In the listing below, find the line containing "Image resolution: width=357, height=2576." and the line containing "[Read article: Kapal". Repeat exactly those two lines and every line between them.

+---+

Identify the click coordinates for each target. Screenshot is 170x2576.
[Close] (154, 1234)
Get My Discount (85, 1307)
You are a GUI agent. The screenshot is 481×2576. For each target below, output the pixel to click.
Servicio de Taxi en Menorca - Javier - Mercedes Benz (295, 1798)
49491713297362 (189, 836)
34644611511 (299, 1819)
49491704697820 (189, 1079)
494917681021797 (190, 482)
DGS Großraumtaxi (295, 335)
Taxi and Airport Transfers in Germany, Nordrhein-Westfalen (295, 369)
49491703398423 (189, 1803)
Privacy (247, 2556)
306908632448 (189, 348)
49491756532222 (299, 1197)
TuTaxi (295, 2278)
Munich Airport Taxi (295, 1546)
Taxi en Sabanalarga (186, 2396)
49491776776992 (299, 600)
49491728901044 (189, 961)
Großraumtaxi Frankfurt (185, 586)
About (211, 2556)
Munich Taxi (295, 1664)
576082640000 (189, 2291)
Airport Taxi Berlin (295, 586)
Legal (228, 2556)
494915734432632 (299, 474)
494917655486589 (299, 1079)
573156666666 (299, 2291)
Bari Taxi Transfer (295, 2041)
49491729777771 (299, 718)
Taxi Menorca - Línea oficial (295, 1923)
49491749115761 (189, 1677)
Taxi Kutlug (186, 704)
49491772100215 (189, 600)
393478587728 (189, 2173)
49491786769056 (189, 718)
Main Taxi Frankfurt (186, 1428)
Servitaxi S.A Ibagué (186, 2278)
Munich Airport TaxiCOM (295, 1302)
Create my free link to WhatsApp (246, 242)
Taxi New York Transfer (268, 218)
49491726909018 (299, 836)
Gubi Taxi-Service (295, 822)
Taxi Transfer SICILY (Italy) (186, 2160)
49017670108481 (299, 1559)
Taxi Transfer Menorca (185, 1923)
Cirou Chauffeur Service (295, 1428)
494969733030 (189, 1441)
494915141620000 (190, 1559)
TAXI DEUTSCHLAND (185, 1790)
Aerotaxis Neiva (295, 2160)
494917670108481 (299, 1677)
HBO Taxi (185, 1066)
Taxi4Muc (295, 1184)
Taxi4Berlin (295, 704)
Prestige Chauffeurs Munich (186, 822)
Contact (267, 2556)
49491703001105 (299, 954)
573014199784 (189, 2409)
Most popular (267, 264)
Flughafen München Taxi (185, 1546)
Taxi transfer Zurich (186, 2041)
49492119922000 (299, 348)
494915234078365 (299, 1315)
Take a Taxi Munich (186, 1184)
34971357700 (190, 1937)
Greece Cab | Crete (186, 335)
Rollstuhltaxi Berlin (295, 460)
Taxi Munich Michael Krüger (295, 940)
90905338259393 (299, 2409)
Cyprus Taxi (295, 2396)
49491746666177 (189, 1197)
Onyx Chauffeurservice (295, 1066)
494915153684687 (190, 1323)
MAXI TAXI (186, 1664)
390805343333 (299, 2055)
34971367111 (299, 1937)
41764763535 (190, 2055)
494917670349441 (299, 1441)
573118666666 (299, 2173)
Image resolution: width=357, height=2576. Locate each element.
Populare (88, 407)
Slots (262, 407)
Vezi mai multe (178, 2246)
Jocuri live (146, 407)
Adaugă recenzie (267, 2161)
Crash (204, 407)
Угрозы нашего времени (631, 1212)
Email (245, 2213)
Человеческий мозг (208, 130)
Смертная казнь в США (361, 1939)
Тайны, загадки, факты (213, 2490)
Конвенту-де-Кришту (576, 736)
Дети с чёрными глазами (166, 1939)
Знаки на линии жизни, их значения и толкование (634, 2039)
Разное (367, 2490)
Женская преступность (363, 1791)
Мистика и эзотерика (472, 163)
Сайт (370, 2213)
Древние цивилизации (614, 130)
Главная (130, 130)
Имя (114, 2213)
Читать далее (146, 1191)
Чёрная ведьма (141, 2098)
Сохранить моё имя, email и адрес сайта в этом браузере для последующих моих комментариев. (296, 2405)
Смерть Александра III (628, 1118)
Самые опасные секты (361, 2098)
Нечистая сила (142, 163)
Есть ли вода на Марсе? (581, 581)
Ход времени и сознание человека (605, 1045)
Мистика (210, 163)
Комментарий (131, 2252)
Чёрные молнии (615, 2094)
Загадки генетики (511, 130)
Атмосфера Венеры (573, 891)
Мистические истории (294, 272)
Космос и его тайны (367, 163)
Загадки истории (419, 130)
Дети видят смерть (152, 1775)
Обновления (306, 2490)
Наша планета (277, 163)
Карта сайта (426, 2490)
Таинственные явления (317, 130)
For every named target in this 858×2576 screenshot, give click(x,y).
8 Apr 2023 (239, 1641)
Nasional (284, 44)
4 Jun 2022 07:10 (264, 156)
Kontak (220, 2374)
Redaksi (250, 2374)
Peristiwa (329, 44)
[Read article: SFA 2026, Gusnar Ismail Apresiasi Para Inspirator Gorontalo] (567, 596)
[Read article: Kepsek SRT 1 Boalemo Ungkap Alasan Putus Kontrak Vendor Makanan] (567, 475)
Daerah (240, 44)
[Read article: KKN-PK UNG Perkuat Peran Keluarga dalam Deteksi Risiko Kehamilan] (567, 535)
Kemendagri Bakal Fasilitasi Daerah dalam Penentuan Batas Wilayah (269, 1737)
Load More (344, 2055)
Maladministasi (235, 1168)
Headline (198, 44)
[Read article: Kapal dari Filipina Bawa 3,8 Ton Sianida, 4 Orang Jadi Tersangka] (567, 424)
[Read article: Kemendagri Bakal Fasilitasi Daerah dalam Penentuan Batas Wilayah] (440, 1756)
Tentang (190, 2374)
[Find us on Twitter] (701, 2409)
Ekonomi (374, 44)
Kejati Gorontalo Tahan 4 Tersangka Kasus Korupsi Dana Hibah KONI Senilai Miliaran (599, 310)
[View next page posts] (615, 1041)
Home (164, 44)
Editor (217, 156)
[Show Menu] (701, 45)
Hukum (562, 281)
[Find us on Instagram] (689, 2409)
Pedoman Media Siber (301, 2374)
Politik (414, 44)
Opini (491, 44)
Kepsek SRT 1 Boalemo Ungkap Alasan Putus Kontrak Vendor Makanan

+---+

▶ TASK ANSWER
Image resolution: width=357, height=2576. Locate each element.
Populare (88, 407)
Slots (262, 407)
Vezi mai multe (178, 2246)
Jocuri live (146, 407)
Adaugă recenzie (267, 2161)
Crash (204, 407)
Угрозы нашего времени (631, 1212)
Email (245, 2213)
Человеческий мозг (208, 130)
Смертная казнь в США (361, 1939)
Тайны, загадки, факты (213, 2490)
Конвенту-де-Кришту (576, 736)
Дети с чёрными глазами (166, 1939)
Знаки на линии жизни, их значения и толкование (634, 2039)
Разное (367, 2490)
Женская преступность (363, 1791)
Мистика и эзотерика (472, 163)
Сайт (370, 2213)
Древние цивилизации (614, 130)
Главная (130, 130)
Имя (114, 2213)
Читать далее (146, 1191)
Чёрная ведьма (141, 2098)
Сохранить моё имя, email и адрес сайта в этом браузере для последующих моих комментариев. (296, 2405)
Смерть Александра III (628, 1118)
Самые опасные секты (361, 2098)
Нечистая сила (142, 163)
Есть ли вода на Марсе? (581, 581)
Ход времени и сознание человека (605, 1045)
Мистика (210, 163)
Комментарий (131, 2252)
Чёрные молнии (615, 2094)
Загадки генетики (511, 130)
Атмосфера Венеры (573, 891)
Мистические истории (294, 272)
Космос и его тайны (367, 163)
Загадки истории (419, 130)
Дети видят смерть (152, 1775)
Обновления (306, 2490)
Наша планета (277, 163)
Карта сайта (426, 2490)
Таинственные явления (317, 130)
For every named target in this 858×2576 screenshot, give click(x,y).
8 Apr 2023 (239, 1641)
Nasional (284, 44)
4 Jun 2022 07:10 (264, 156)
Kontak (220, 2374)
Redaksi (250, 2374)
Peristiwa (329, 44)
[Read article: SFA 2026, Gusnar Ismail Apresiasi Para Inspirator Gorontalo] (567, 596)
[Read article: Kepsek SRT 1 Boalemo Ungkap Alasan Putus Kontrak Vendor Makanan] (567, 475)
Daerah (240, 44)
[Read article: KKN-PK UNG Perkuat Peran Keluarga dalam Deteksi Risiko Kehamilan] (567, 535)
Kemendagri Bakal Fasilitasi Daerah dalam Penentuan Batas Wilayah (269, 1737)
Load More (344, 2055)
Maladministasi (235, 1168)
Headline (198, 44)
[Read article: Kapal dari Filipina Bawa 3,8 Ton Sianida, 4 Orang Jadi Tersangka] (567, 424)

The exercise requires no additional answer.